構想・執筆に10年かけた恩田陸によるバレエ小説『spring』 架空の演目は「私の妄想です (笑) 」

「自分が書いた登場人物にはあまり執着しないほうなんですが、今回は連載が終わるのが寂しくて。書いているうちに私も萬春(よろず・はる)のファンになっていたんだと思います」と、恩田陸さん。萬春とは新作『spring』の主人公、天才ダンサー&振付家の青年だ。

天才的な舞踊家にして振付家の青年。彼の舞台で魅了させるバレエ小説。
構想・執筆に10年かけた恩田陸によるバレエ小説『spring』 架空の演目は「私の妄想です (笑) 」


これまでも演劇やピアノコンクールなど、言語化が難しい題材を小説にしてきた恩田さん。

「そこからさらにハードルを上げるなら踊りかな、と思っていた時に編集者からバレエ小説を提案されたんです。すぐ書けるわけではないので、連載を始めるまでに結構時間がかかりました」

構想・執筆にかけた月日は実に10年。
その間ひたすらバレエを観て、どうやって言語化するかを考えた。

8歳でバレエに出合い、踊りと振付の才能を開花させていく萬春。
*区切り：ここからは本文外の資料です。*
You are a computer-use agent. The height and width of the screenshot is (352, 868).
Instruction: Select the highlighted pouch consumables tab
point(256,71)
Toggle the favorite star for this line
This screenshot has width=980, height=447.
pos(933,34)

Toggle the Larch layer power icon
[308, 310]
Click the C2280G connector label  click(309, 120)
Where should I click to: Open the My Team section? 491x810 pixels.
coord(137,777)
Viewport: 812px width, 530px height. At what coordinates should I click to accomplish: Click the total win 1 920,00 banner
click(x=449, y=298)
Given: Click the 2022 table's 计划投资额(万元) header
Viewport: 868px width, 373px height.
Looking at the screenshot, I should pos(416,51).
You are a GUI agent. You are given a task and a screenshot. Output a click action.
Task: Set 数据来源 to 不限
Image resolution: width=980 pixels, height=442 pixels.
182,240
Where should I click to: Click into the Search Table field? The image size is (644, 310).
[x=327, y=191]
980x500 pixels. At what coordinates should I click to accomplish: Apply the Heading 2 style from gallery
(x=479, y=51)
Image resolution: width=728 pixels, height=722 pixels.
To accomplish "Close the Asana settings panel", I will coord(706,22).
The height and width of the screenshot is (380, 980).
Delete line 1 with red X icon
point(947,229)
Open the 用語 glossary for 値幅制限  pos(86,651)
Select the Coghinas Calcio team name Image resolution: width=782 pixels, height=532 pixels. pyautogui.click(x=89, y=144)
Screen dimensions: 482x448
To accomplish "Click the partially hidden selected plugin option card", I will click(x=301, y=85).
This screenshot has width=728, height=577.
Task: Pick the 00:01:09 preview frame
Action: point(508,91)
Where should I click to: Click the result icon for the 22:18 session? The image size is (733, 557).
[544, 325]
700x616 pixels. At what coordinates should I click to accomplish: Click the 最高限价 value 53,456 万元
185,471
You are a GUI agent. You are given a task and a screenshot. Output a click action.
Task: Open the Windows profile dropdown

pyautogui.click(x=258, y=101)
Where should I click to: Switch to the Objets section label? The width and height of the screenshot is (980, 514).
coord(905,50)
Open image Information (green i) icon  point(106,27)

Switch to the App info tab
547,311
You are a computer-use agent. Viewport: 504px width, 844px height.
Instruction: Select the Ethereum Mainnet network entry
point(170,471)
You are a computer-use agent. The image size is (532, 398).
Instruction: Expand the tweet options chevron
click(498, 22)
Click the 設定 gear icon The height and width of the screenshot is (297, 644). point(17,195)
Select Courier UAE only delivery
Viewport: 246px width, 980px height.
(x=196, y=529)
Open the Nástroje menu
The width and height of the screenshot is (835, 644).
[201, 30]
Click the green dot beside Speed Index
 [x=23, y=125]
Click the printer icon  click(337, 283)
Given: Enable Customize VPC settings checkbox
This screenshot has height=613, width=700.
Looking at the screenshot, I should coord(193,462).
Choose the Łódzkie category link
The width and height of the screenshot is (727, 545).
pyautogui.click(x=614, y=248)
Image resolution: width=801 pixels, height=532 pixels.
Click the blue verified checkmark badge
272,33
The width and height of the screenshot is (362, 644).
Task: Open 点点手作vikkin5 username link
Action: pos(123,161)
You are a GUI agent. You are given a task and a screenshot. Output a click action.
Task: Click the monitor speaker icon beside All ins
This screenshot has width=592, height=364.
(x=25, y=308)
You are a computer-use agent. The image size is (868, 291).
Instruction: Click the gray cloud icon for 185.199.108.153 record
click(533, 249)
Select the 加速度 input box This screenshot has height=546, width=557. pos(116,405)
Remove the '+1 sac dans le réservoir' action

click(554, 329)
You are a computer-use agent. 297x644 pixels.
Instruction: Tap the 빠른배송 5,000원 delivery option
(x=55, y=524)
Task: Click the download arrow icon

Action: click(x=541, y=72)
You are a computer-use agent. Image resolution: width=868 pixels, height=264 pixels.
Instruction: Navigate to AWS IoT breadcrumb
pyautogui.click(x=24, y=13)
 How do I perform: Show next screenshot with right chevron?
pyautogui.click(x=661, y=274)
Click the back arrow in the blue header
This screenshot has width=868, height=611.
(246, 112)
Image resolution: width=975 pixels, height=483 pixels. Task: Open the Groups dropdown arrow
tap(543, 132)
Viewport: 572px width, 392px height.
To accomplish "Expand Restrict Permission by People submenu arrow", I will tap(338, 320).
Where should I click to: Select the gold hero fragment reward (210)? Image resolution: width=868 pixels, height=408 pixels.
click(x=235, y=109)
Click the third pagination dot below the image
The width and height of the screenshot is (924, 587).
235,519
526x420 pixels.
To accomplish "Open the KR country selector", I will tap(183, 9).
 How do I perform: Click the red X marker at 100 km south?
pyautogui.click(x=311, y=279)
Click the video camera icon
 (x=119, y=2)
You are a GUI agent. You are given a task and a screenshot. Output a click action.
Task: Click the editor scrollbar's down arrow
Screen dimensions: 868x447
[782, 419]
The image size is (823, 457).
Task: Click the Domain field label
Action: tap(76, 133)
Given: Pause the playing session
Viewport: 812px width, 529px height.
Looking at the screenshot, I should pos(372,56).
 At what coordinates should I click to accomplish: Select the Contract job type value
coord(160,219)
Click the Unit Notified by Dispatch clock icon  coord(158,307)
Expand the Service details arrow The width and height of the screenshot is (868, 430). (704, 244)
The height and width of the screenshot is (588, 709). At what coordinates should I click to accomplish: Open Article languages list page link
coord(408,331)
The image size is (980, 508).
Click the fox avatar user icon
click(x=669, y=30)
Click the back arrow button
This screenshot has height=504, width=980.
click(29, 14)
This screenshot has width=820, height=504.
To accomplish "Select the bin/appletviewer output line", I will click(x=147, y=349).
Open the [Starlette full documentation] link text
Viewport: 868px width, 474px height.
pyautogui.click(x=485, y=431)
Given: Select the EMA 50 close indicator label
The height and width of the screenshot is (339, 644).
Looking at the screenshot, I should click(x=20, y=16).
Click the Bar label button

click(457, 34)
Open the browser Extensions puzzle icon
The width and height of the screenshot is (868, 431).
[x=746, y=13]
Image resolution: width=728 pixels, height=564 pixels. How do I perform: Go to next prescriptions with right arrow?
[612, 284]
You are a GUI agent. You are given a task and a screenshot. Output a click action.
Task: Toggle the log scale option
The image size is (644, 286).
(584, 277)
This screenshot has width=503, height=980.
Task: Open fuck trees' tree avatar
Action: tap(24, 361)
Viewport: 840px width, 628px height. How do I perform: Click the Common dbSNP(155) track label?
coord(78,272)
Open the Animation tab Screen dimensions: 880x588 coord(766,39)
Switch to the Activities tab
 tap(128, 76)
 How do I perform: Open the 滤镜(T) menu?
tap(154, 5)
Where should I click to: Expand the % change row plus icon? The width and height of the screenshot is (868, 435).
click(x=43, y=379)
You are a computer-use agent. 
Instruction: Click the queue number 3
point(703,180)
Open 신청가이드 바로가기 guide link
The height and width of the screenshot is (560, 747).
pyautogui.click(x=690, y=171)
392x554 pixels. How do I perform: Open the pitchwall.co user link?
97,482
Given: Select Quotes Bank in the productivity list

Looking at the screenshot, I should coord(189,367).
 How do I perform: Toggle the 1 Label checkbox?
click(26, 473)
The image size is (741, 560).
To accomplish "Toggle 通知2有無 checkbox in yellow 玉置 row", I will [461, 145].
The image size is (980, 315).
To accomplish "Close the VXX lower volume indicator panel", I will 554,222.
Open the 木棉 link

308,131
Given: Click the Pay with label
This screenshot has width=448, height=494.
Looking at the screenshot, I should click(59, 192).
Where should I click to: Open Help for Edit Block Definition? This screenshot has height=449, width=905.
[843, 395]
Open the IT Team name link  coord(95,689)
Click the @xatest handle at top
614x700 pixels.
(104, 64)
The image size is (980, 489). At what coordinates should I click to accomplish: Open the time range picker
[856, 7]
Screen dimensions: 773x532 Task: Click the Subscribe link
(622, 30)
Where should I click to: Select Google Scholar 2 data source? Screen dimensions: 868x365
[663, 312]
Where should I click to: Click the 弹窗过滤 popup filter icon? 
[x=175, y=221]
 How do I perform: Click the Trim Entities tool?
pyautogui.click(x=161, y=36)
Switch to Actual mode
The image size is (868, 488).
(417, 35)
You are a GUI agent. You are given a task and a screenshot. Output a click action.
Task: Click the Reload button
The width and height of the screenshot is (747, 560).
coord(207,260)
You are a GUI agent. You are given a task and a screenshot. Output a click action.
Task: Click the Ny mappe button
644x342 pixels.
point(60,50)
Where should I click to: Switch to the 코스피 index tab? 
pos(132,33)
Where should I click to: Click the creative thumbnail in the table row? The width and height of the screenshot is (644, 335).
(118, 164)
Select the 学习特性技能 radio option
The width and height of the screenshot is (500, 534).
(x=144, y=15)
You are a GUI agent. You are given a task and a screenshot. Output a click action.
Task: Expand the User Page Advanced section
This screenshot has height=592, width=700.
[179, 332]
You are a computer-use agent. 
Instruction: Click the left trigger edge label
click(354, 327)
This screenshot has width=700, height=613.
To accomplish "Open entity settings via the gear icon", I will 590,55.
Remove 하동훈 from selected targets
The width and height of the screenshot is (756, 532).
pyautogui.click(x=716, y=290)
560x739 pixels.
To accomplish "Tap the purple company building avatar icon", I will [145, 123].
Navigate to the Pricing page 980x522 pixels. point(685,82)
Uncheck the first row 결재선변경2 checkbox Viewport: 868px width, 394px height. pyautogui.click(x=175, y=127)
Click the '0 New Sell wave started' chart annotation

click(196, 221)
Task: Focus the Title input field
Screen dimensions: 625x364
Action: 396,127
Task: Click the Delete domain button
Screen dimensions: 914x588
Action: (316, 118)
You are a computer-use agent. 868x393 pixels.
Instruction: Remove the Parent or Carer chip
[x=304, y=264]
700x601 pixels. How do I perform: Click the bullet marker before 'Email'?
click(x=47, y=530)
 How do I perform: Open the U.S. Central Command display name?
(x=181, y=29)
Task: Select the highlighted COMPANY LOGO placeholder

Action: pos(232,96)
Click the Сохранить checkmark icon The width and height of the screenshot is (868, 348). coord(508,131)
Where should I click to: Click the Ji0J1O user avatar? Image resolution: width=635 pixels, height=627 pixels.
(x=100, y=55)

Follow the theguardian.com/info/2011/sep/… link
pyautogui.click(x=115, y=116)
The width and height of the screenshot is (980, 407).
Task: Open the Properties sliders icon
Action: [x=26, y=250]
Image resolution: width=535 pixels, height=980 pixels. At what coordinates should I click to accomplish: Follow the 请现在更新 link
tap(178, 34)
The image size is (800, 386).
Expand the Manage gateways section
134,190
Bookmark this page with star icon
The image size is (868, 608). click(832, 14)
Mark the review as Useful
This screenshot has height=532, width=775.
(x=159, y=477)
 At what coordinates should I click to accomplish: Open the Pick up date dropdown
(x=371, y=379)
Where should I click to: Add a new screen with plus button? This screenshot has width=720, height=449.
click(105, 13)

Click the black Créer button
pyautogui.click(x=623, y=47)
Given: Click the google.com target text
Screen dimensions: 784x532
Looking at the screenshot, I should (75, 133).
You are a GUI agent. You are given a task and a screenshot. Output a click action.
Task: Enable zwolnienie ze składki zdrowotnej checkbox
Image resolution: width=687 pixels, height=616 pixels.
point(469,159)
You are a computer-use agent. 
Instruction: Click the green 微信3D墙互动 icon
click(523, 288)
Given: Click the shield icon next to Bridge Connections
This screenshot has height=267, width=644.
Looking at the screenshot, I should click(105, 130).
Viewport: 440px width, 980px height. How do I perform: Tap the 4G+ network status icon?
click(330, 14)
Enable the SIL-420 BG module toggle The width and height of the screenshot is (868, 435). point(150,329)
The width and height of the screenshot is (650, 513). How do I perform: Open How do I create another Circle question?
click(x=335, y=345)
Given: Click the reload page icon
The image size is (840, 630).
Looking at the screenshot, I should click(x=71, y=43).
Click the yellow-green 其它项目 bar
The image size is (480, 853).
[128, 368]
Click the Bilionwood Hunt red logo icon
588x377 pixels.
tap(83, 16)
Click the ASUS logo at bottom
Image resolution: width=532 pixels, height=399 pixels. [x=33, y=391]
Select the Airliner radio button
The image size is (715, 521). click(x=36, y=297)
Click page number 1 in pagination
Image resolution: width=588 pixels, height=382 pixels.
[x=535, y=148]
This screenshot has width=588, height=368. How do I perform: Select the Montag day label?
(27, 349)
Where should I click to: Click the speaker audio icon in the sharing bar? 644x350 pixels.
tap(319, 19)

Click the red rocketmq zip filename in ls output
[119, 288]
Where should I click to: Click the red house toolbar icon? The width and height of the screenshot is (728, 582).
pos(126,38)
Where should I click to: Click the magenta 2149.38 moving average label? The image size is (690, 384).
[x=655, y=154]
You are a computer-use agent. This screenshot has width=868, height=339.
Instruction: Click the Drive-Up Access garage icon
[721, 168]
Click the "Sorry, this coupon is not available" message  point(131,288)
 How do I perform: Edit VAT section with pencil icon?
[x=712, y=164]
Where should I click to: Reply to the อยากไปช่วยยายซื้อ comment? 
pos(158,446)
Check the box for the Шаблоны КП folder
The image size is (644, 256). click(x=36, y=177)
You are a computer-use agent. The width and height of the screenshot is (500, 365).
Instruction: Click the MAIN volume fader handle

4部構成の本作は、3章までが春に関わる人物の視点で、さまざまな時期の彼の姿が描かれる。

「踊りって、同じ振付でも踊る人によって醸し出される雰囲気が全然違う。不思議ですよね」

春の踊りを再現する描写が美しい。作中では極力バレエ用語を使わないよう配慮。バレエを知らない読者でも脳裏に舞台が浮かぶはずだ。